The University of Michigan consumer sentiment index was revised down to 44.8 in May, its lowest level on record and 3.4 points below initial estimates. Current conditions fell to 45.8 and expectations to 44.1, while 1-year inflation expectations were revised up to 4.8% and 5-10 year expectations rose to 3.9%. The data point to deteriorating consumer confidence and persistent inflation concerns, a mild negative for risk assets and consumer-sensitive sectors.

Analysis

This is less a one-day consumer print than a warning that the disinflation path is getting socially fragile. When households simultaneously report weaker conditions and higher medium-term inflation, discretionary demand tends to slow with a lag of 1-3 months, especially in lower-income cohorts that drive traffic for retailers, auto aftermarket, restaurants, and travel. The second-order risk is not just softer sales; it is heavier promotional intensity, which compresses gross margins even before unit volumes visibly roll over. For financials, the key issue is that higher inflation expectations can keep the rate-cut narrative from fully repricing, which supports the front end of the curve but can be bearish for cyclical credit later if real incomes keep eroding. That creates a squeeze: lenders may benefit near term from “higher for longer” rates, but consumer delinquencies tend to inflect after sentiment collapses, not during it.
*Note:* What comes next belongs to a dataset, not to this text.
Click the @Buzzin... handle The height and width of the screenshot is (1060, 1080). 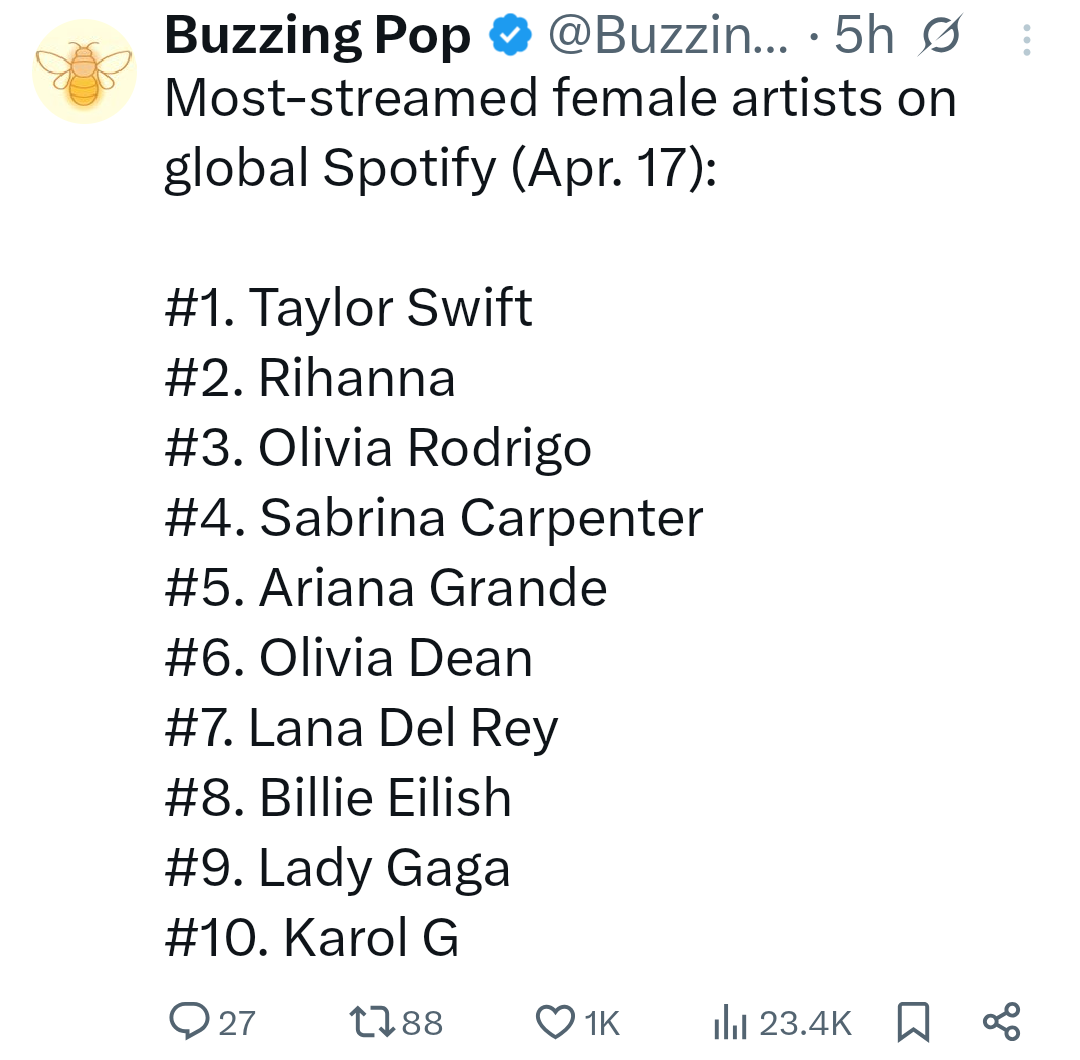[668, 36]
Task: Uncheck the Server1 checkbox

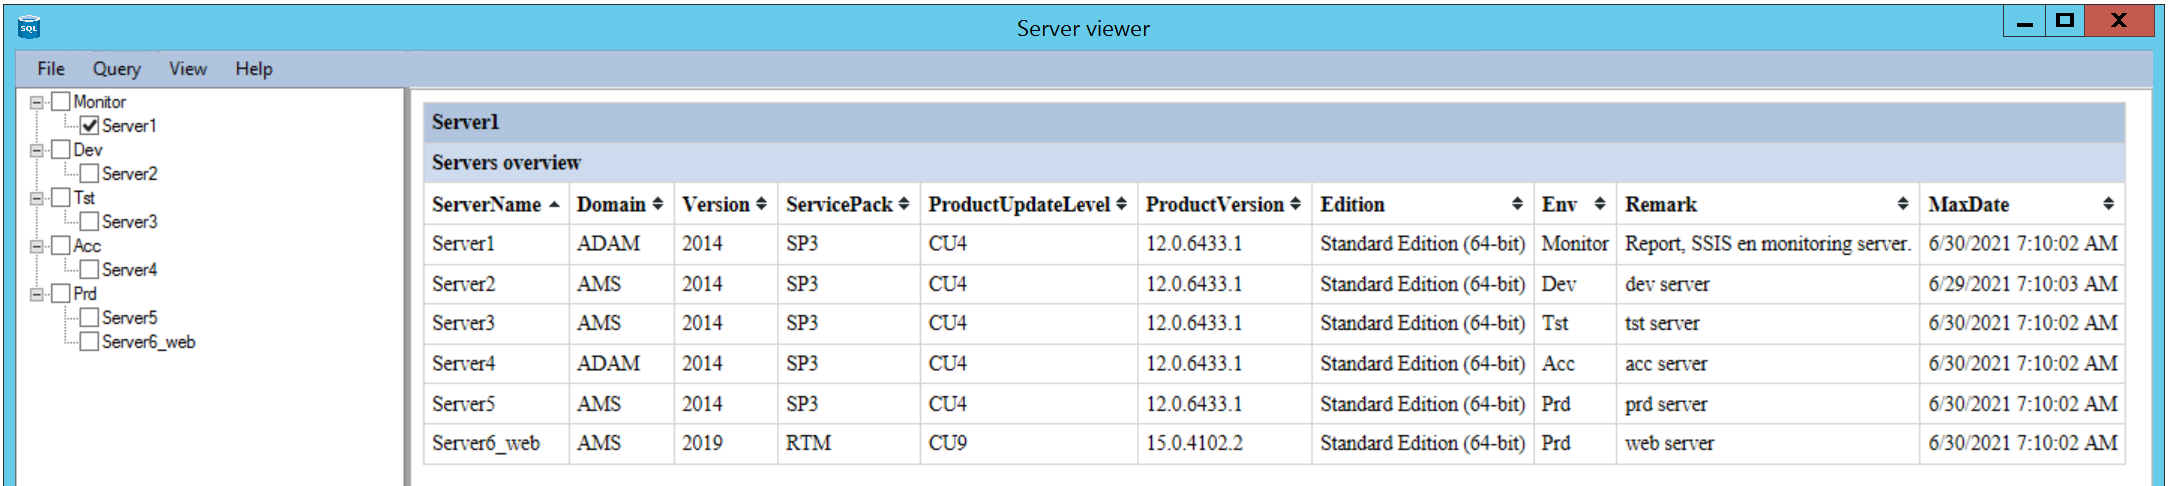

The market often underestimates how quickly revolving credit and subprime auto can deteriorate once consumers start explicitly citing prices as a personal-finance stressor. The most interesting setup is that the strongest impact may show up in valuation multiples, not current earnings estimates. Staples, discount retail, and private-label-heavy names should outperform on defensiveness, while premium discretionary brands and small-cap consumer credit names likely face multiple compression as investors pay up for resilience. The contrarian view is that this may be closer to an inflation-expectations shock than a pure demand shock: if energy or tariffs cool, sentiment can snap back faster than consensus expects, making aggressive shorts in consumer cyclicals vulnerable over a multi-month horizon.